Falta pois dar o terceiro passo. Ou seja abordar a questão do símbolo.
Viriato é a lenda, o mito e agora símbolo.
Com os três passos dados, estarei pois de certeza já dentro do templo.
Uma lenda, é como se sabe uma narrativa fantástica sobre acções heróicas, ou até sobrenaturais, mas que obedece a uma regra: ter um fundo de verdade.
O mito, omnipresente na nossa vivência maçónica, tem múltiplas definições. O mito e a lenda são mundos diferentes, mas formam um todo. Esse todo não se esgota aqui.
Gosto em particular da definição do mito por Claude Levy Strauss:
“o mito é uma história que as pessoas contam e ouvem contar, e que consideram sem autor, está incorporada no património colectivo, por ter sido repetida e transformada, e pelo meio das qual, cada sociedade tenta compreender como é feita, e quais são as relações dos seus membros com o mundo exterior, e também a posição do homem no conjunto do universo”.
Fim de citação.
Assim sendo temos o mito como história mas com liberdade, sem estar completamente presa aos factos.
Muito haveria a dizer sobre o mito, mas a prioridade é saber qual a sua função.
Simplificando, o mito tem uma função ético-social. Indica regras e as suas consequências em caso de incumprimento.
Do ponto de vista mais pessoal e psico-analítico, tem uma função compensatória e libertadora das angústias metafísicas dando assim um sentido não só à vida como à existência das coisas do universo e do homem.
Na realidade o mito é uma história, um percurso narrativo fabricado com a ajuda de símbolos.
Questões eminentemente maçónicas.
E o símbolo? Estais meus irmãos a perguntar em silêncio… e o símbolo?
Com efeito, falta o símbolo, tema igualmente central desta prancha... e, verdadeira terceira etapa ou percurso... ou o terceiro passo de entrada de Viriato na luz eterna do símbolo .
O símbolo o que é ?  O símbolo é um sinal particular, e particular porquê?

V. Porque permite reconhecer em particular os iniciados, mas que iniciados?

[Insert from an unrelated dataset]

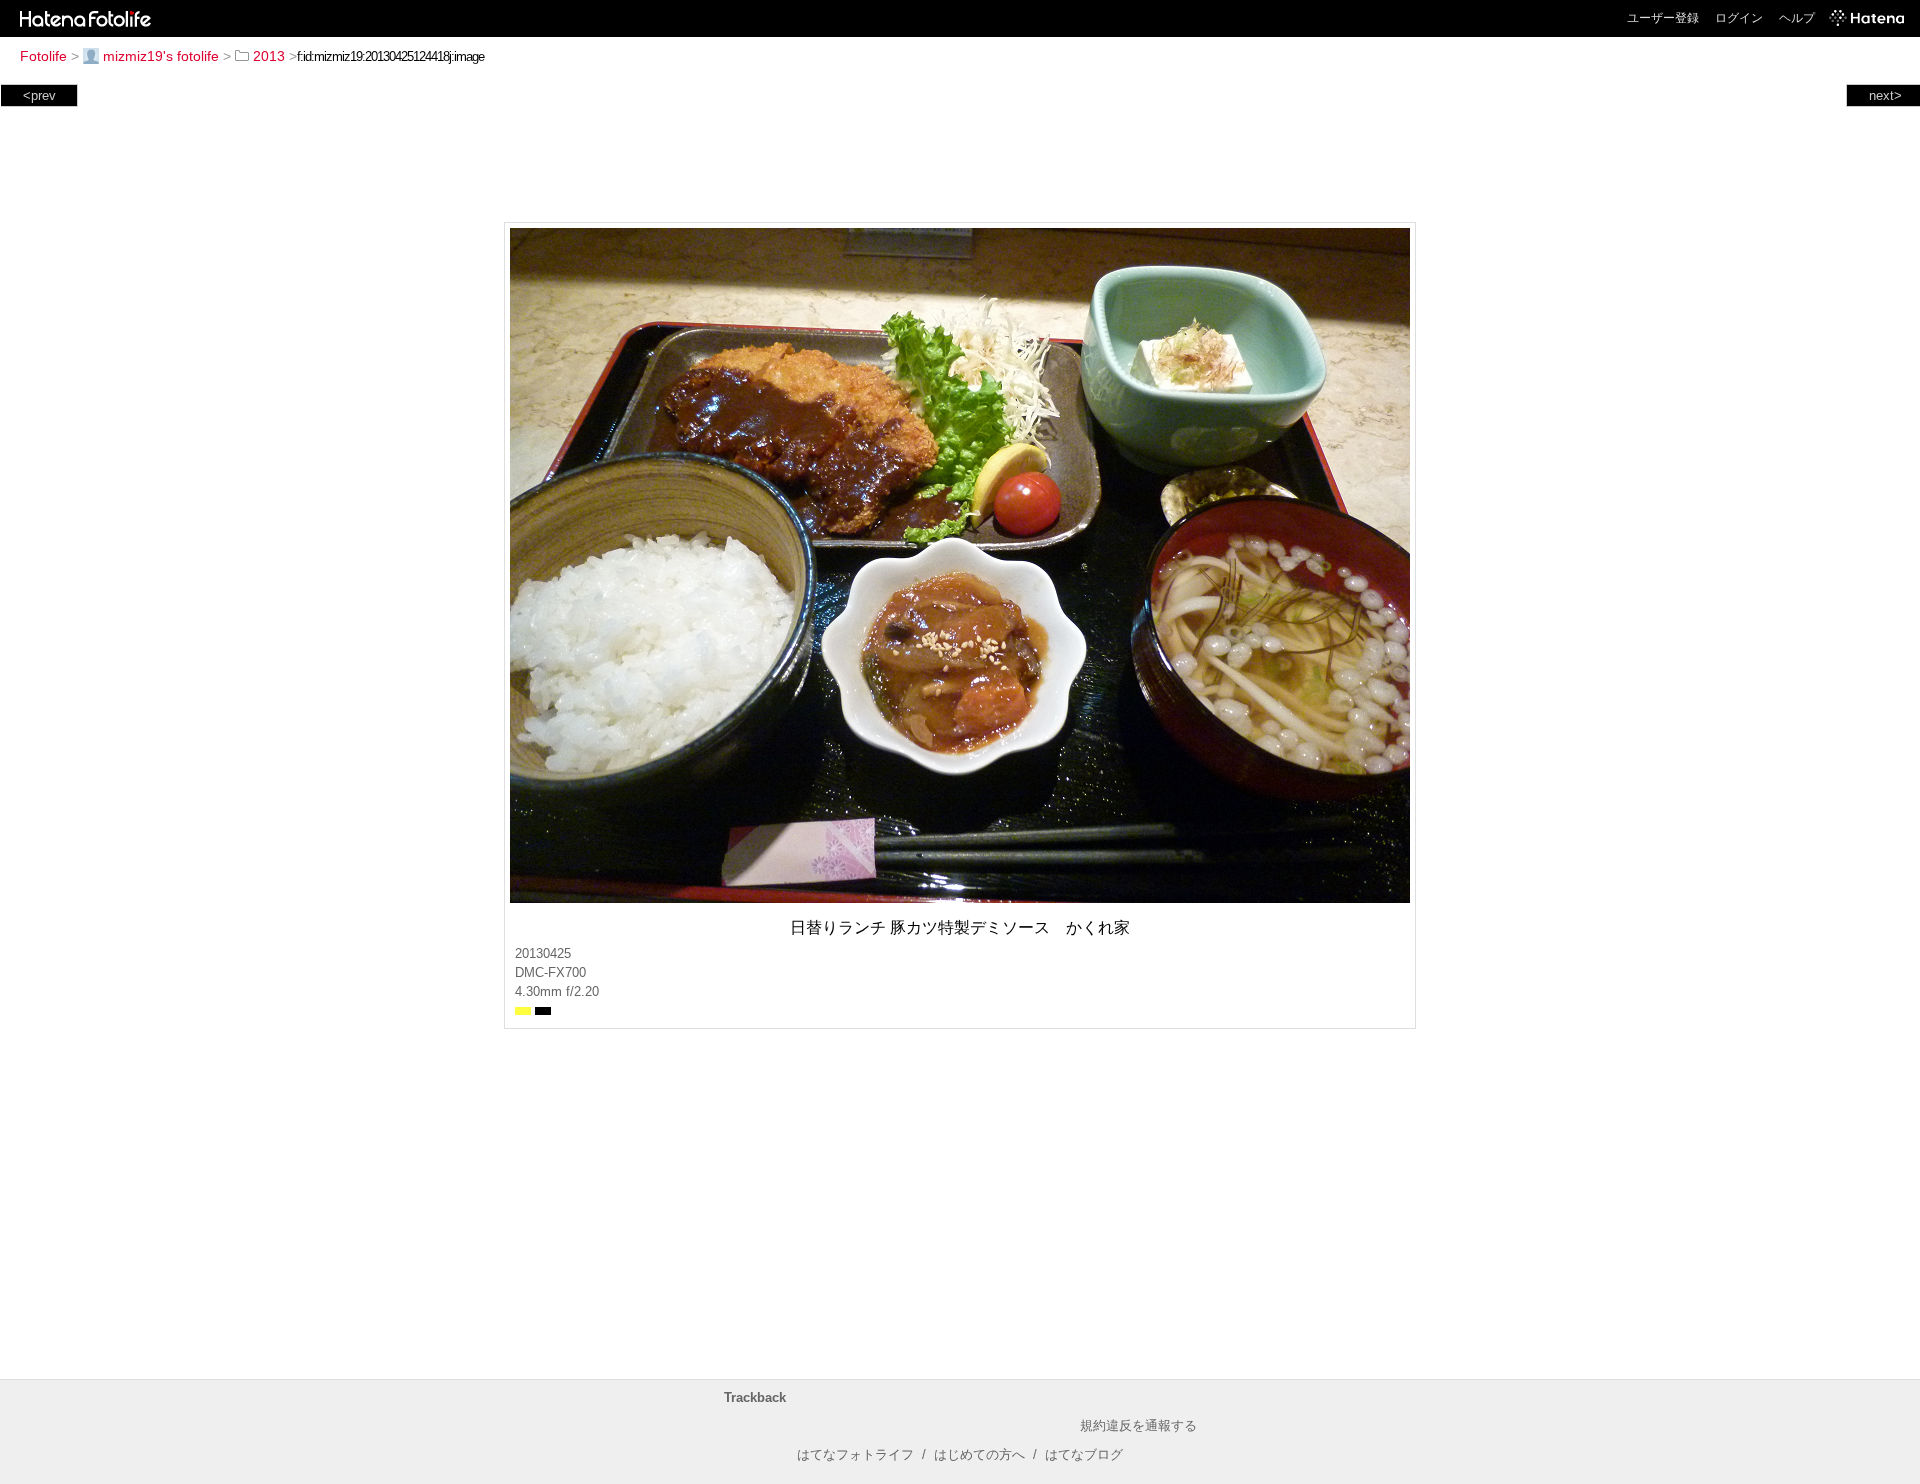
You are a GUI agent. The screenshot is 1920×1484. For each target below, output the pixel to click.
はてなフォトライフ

Os iniciados nos mistérios do culto, de algumas divindades gregas… como vemos, o símbolo não nasceu hoje de um qualquer “out sorcing filosófico - cultural” recente, nem  foi implementado por um autoritário grupo intelectual dominante, como alguns que por aí pregam.
O símbolo é a substituição do nome de uma coisa pelo nome de um sinal….
Ao morrer assassinado, quando vendado, pelo sono, Viriato renasce simbolicamente, e integra a dimensão de símbolo.  Na minha iniciação quando morri, ainda vendado    e profano, era pedra bruta… (mais um símbolo) renasci para uma nova vida na condição de aprendiz maçom (outro símbolo).
Ao fim de um percurso de 23 séculos Viriato faz agora parte da trilogia: lenda, mito, símbolo, indispensáveis marcas do pensamento maçónico. Quanto ao meu percurso, será sempre, em direcção do oriente eterno, mas nunca fora dos caminhos da busca da verdade, esteja ela escondida por detrás de uma lenda, um mito ou… de um símbolo… como o de Viriato… grande vencedor da tirania.

# # #  Batem regularmente à porta do templo, Venerável mestre, pede ao guarda interno para ir ver, quem será?
Disse

Viriato M:.M:.
Traçado a Ori:. de Évora :., a 21 de Abril  de 6012

Ilustração: L., Silva, fl. ca. 1845-1860. BND. Viriato [Visual gráfico / Silva L. lith. - [S.l. : s.n., ca 1850?].